Concentrations of AEA in MCM were assessed using LC/MS/MS analysis following 24 h of PF3845, Tat and/or CID exposure to cultured microglia. All MCM conditions treated with PF3845 had significantly enhanced levels of AEA compared to MCM Control and MCM Tat. This suggests that PF3845 was effective in inhibiting microglial FAAH’s ability to degrade AEA. No effects on AEA levels were noted when CID was added to MCM PF3845 + Tat, indicating that blocking AEA’s activity on GPR18 receptors had no effect on AEA levels itself. Statistical significance was assessed by ANOVAs followed by a Bonferroni’s post hoc test; *p < 0.05 vs. MCM Control, ^#p < 0.05 vs. MCM Tat. MCM, microglial conditioned media; CID, CID-85469571.

Fig. 7.

(A) Shows the effects of treatment conditions on microglia morphology.

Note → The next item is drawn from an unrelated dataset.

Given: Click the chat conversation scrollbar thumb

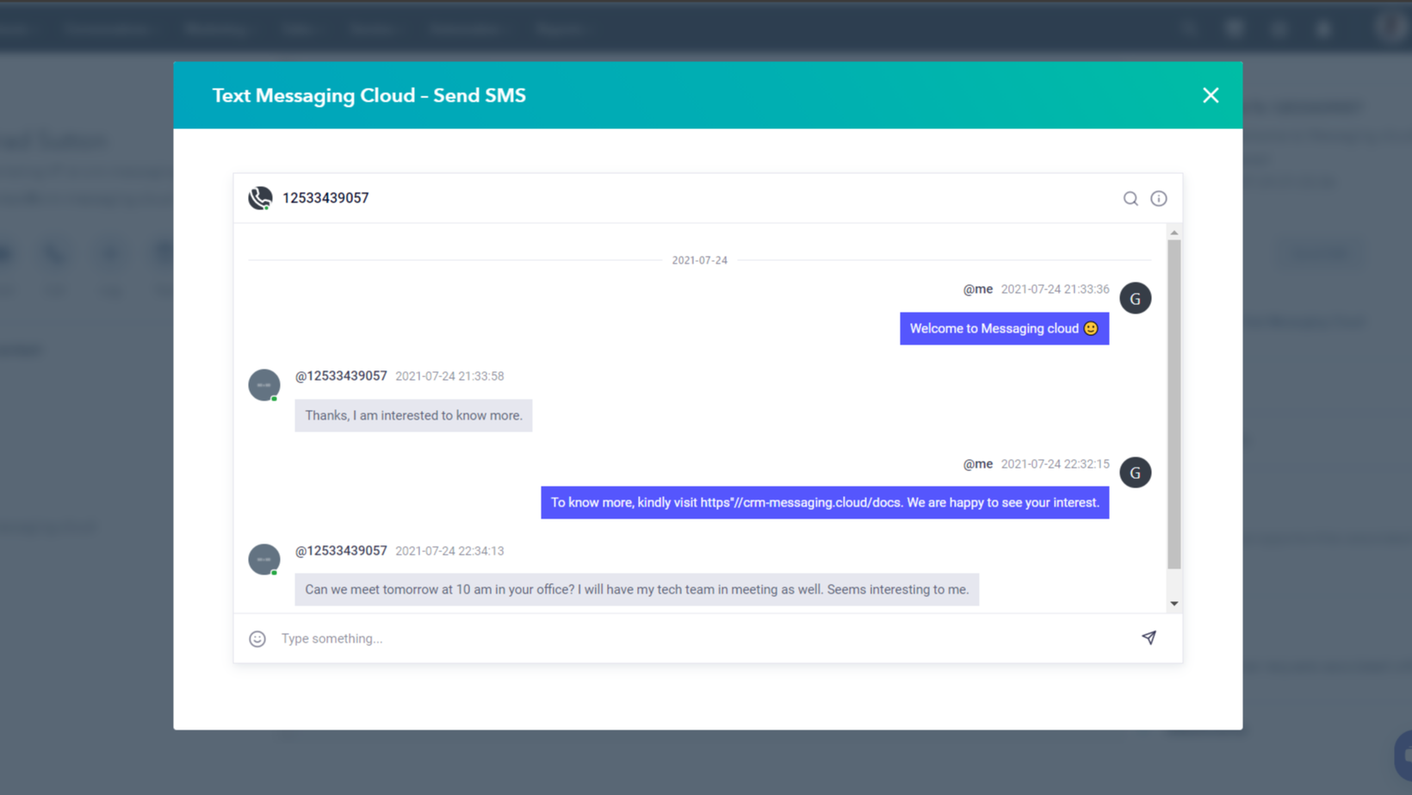Looking at the screenshot, I should tap(1174, 405).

Tat does not show any effects on fractal dimention (D_F) and lacunarity (Λ) whereas PF3845 via GPR18 increases D_F and decreases Λ, which is associated with a less activated microglia state and more overall morphological homogeneity, respectively. (B) Shows the soluble factors released from treated microglia into the microglial conditioned media (MCM). MCM conditions derived from Tat treated microglia (MCM Tat) show upregulated proinflammatory responses with increased levels in MCP-1/CCL2, MMP-9, and proMMP-9. In contrast, MCMs derived from microglia pretreated with PF3845 (MCM PF3845) show increased AEA levels by inhibiting the catabolic FAAH enzyme via GPR18-related mechanisms, which results in anti-inflammatory responses by decreasing MCP-1/CCL2, MMP-9, and proMMP-9 levels. (C) Shows neuronal changes that occur when frontal cortex neurons are treated with MCM conditions derived from treated microglia. MCM Tat increases neuronal Ca²⁺ dysregulation and synaptodendritic damage whereas MCMs derived from microglia pretreated with PF3845 alongside Tat (MCM PF3845 + Tat) results in reduction of Ca²⁺ dysregulation and synaptodendritic damage via GPR18-related mechanisms. Λ, lacunarity; Ca²⁺, calcium; CID-85469571, GPR18 antagonist; D_F, fractal dimension.